Mitra dagang mereka adalah kota-kota pelabuhan di Asia Tenggara dan termasuk kerajaan Siam (Thailand) yang makmur, Palembang (Sumatra tenggara), Jawa (Indonesia), dan Malaka (Malaysia). Dari Ryukyu mereka membawa barang-barang dagang yang mereka peroleh di Cina, seperti keramik dan kain sutra, serta produk-produk lain, termasuk belerang, dari Ryukyu dan barang kerajinan dari Jepang. Mereka berdagang untuk pewarna berkualitas tinggi (soboku), lada, minuman keras, gading gajah, dan produk berharga lainnya dari Asia Tenggara.

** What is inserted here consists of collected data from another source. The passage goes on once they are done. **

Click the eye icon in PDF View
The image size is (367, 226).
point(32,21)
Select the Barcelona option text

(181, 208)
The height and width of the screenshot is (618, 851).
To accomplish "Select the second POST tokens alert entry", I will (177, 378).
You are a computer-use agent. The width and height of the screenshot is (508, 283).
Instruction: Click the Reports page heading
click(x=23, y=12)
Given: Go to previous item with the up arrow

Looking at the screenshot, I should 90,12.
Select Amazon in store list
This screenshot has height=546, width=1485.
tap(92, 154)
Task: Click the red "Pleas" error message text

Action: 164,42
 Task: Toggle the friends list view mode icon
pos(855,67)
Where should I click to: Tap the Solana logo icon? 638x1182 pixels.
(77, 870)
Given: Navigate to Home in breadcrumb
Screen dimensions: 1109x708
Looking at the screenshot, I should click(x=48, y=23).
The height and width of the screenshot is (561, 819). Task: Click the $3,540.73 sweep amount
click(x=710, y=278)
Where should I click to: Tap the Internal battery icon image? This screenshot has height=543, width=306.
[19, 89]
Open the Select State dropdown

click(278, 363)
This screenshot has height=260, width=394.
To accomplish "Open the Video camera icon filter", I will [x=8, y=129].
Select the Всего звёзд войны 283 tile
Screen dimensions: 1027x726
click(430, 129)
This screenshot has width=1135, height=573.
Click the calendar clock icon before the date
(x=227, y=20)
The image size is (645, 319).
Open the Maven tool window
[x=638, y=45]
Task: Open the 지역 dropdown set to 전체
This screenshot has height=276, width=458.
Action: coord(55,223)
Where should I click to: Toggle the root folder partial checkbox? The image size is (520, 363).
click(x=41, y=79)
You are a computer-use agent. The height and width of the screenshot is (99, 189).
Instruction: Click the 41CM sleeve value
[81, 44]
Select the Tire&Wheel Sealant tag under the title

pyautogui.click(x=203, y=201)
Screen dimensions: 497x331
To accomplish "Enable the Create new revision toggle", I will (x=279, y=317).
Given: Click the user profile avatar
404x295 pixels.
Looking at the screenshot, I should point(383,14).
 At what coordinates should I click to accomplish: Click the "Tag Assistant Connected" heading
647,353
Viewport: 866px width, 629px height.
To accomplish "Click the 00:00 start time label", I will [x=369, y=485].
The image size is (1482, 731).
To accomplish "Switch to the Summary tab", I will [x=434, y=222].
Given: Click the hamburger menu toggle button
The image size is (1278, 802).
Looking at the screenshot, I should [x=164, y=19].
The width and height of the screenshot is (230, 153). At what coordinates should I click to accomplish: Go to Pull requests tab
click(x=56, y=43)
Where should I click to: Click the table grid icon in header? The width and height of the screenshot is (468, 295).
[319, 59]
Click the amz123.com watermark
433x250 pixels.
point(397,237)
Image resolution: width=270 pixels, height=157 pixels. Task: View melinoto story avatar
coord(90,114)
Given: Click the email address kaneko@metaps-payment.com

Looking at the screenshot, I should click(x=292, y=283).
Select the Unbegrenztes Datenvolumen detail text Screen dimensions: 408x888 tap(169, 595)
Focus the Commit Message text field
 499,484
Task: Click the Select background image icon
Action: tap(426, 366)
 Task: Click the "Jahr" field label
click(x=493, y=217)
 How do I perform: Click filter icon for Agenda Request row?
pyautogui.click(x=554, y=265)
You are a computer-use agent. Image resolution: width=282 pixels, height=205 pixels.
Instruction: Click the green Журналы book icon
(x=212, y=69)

Namun, ketika negara-negara Eropa, seperti Portugal dan Spanyol, mulai menggunakan kekuasaan di daerah itu selama abad ke-16, perdagangan ini dengan cepat menurun. Ketika dekrit Cina yang membatasi perdagangan perlahan-lahan menurun dan kapal-kapal dagang Jepang mulai muncul, zaman perdagangan internasional yang kompetitif dimulai di Asia Tenggara.
Kerajaan Ryukyu, yang hanya memiliki sedikit kekuatan dagang, mengirim misi terakhirnya ke Siam pada 1570.
Kembali pada peta bagia awal artikel ini, pelabuhan di Kerajaan Sunda dituliskan "Karapa" yang maksudnya "Kalapa" karena dalam bahasa Jepang tidak mengenal huruf "L". Maksudnya Pelabuhan Sunda Kalapa yang berada di Jakarta sekarang ini. Selain itu pelabuhan di bagian Timur Pulau Jawa ditulis "Gureshiku" maksudnya "Gresik". Wilayah Gresik dikuasai berbagai kerajaan yang jatuh bangun di Jawa Timur.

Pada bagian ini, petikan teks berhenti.